Il faut sacrifier la certitude du fondamentaliste et s’autoriser un doute radical pour se remettre en question. L’expérience de la mort de la certitude est aussi celle de la mort du désir – le désir égoïste d’avoir raison, d’être en sécurité, d’être meilleur que les autres. Une telle mort est notre participation à la croix. La renaissance du désir qui vient ensuite est celle d’un désir transformé, jaillissant d’un cœur pur, dans la vision de Dieu. Ce « désir de Dieu » ne ressemble pas aux désirs que nous avons connus. Cependant, « heureux l’homme dont le désir de Dieu est devenu la passion d’un amant pour sa bien-aimée, » nous dit saint Jean Climaque. Il ne s’épuise pas et n’amène pas à exploiter autrui afin de le satisfaire. Il est à la fois désir et affranchissement du désir tel que nous le connaissions auparavant…
La méditation est purification du cœur et mort du désir. De même qu’une naissance succède à chaque mort, il existe aussi une régénération du désir en tant que désir de Dieu. Celui-ci ne peut jamais être un désir pour un objet de satisfaction de l’ego, mais il est, bien sûr, un désir de notre bonheur ; on ne peut jamais désirer être malheureux. Le désir de Dieu est un désir de bonheur par l’obéissance à la loi de l’amour. [Or cette loi] énonce que la seule forme de désir qui nous rendra vraiment et en permanence heureux est le désir du bonheur d’autrui.
Après la méditation
Extrait de : Simone Weil, Attente de Dieu, Fayard, 1966, p. 79-81.

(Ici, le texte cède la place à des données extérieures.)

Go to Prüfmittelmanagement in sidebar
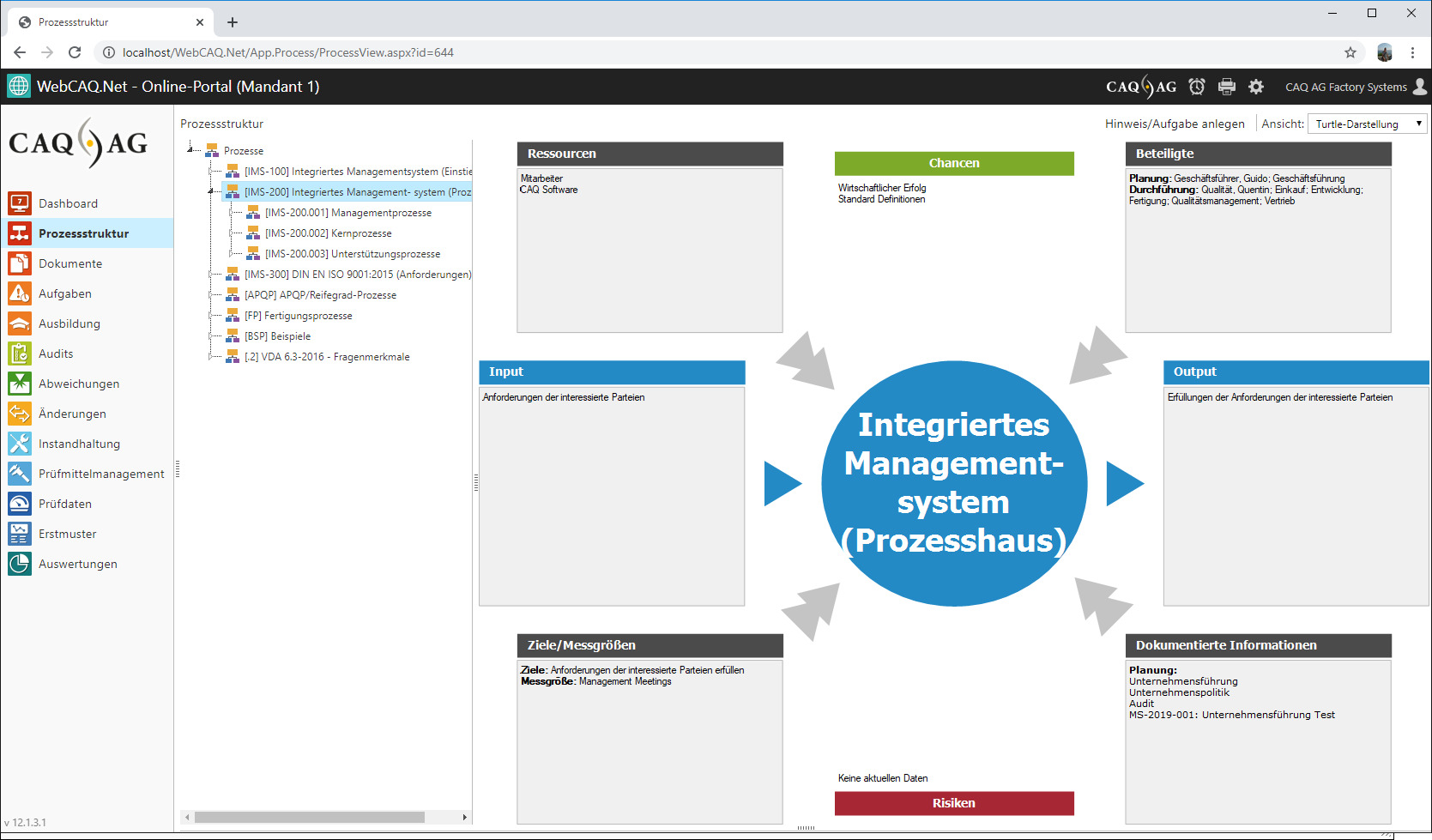 coord(101,474)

Notre amour doit avoir la même étendue à travers tout l’espace, la même égalité dans toutes les portions de l’espace, que la lumière même du soleil. Le Christ nous a prescrit de parvenir à la perfection de notre Père céleste en imitant cette distribution indiscriminée de la lumière… Il faut être catholique, c’est-à-dire n’être relié par un fil à rien qui soit créé, sinon la totalité de la création… Nous vivons à une époque tout à fait sans précédent, et dans la situation présente l’universalité, qui pouvait autrefois être implicite, doit être maintenant pleinement explicite. Elle doit imprégner le langage et toute la manière d’être. Aujourd’hui ce n’est rien encore que d’être un saint, il faut la sainteté que le moment présent exige, une sainteté nouvelle, elle aussi sans précédent.